• **WHAT IS REQUIRED**
No picture belongs in the answer, which must hold exactly the lines from the one with "700x408 pixels. At" through the final line below.
----------
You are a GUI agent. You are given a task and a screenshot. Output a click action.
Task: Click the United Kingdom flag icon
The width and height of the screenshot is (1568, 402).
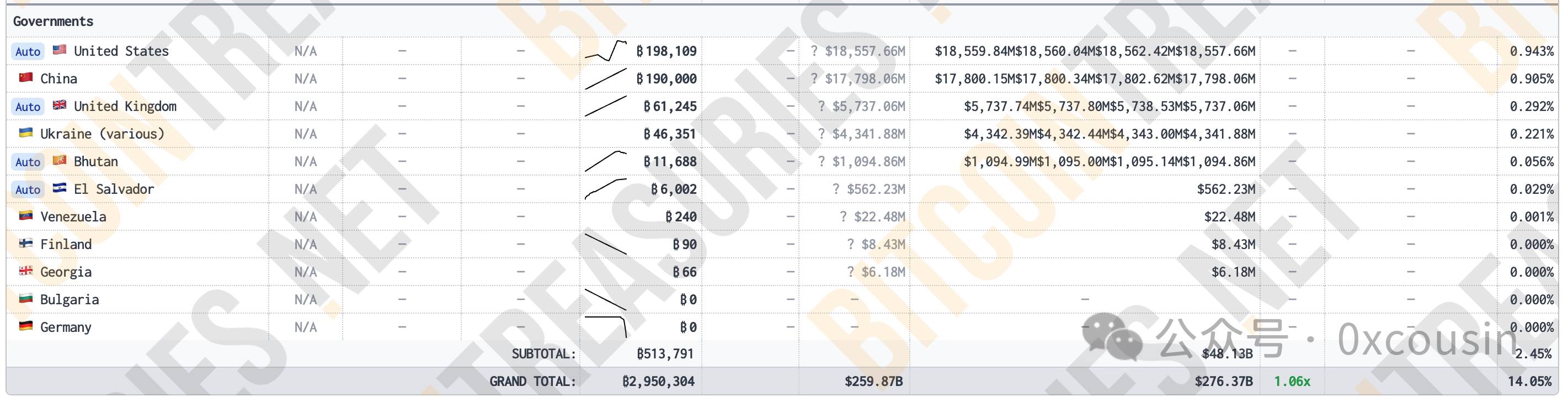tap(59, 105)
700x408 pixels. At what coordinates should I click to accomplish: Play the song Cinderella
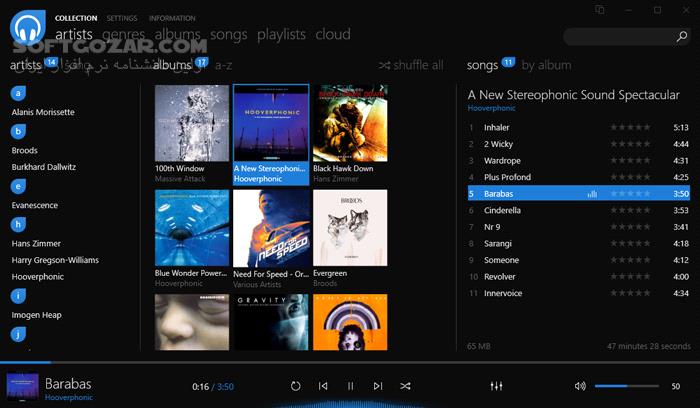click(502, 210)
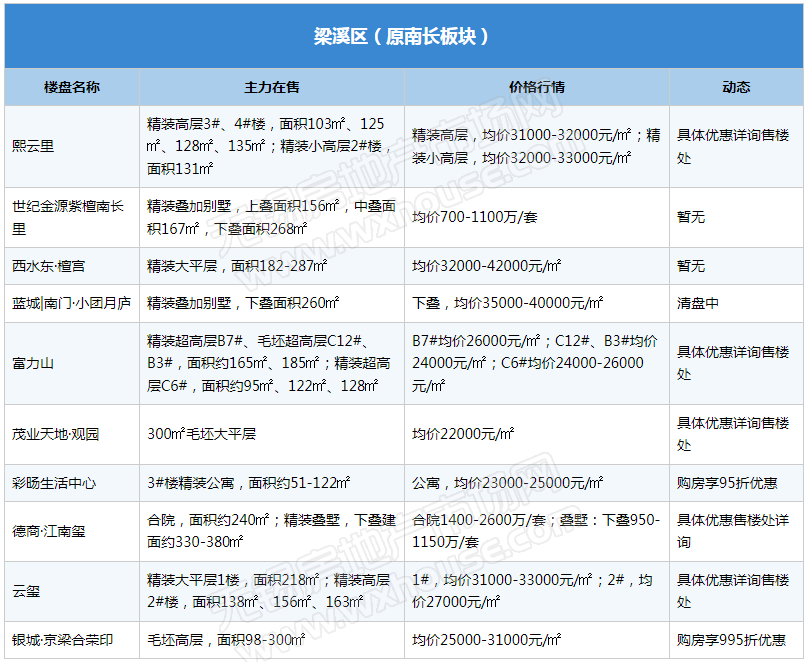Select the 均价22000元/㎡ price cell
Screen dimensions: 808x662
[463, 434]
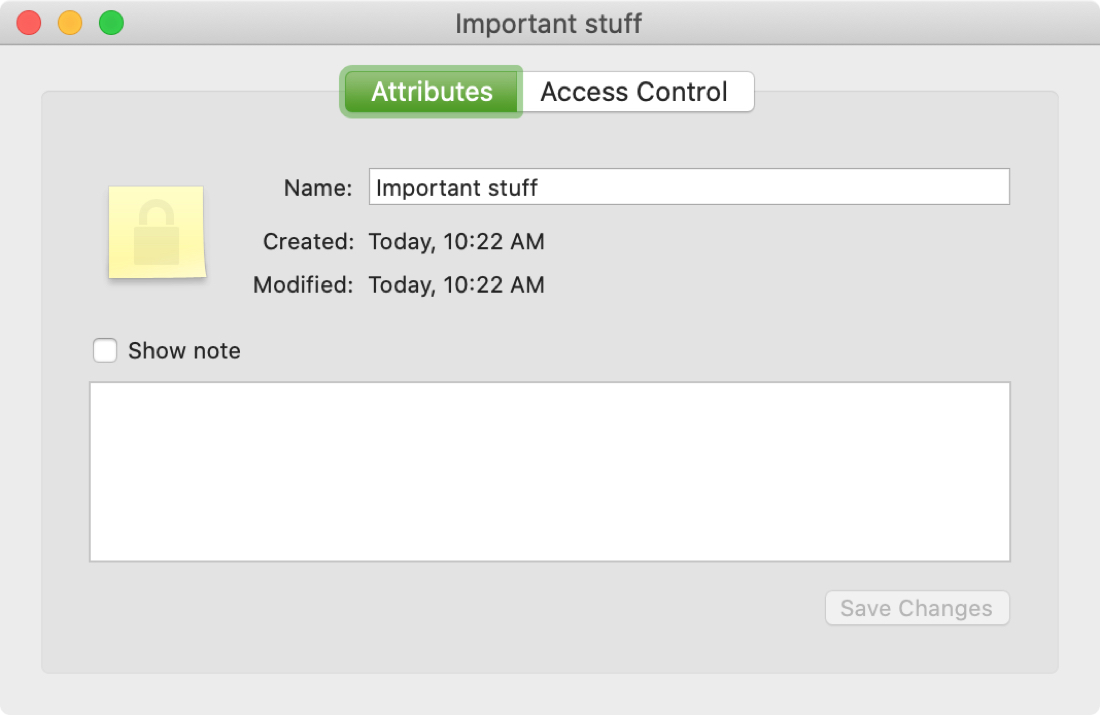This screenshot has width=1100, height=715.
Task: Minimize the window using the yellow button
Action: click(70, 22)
----------
• **SOLUTION FOR THIS EXERCISE**
700x408 pixels. At what coordinates should I click to accomplish: Play the song Cinderella
click(502, 210)
Select the 均价22000元/㎡ price cell
Screen dimensions: 808x662
[463, 434]
This screenshot has width=1100, height=715.
Task: Minimize the window using the yellow button
Action: click(70, 22)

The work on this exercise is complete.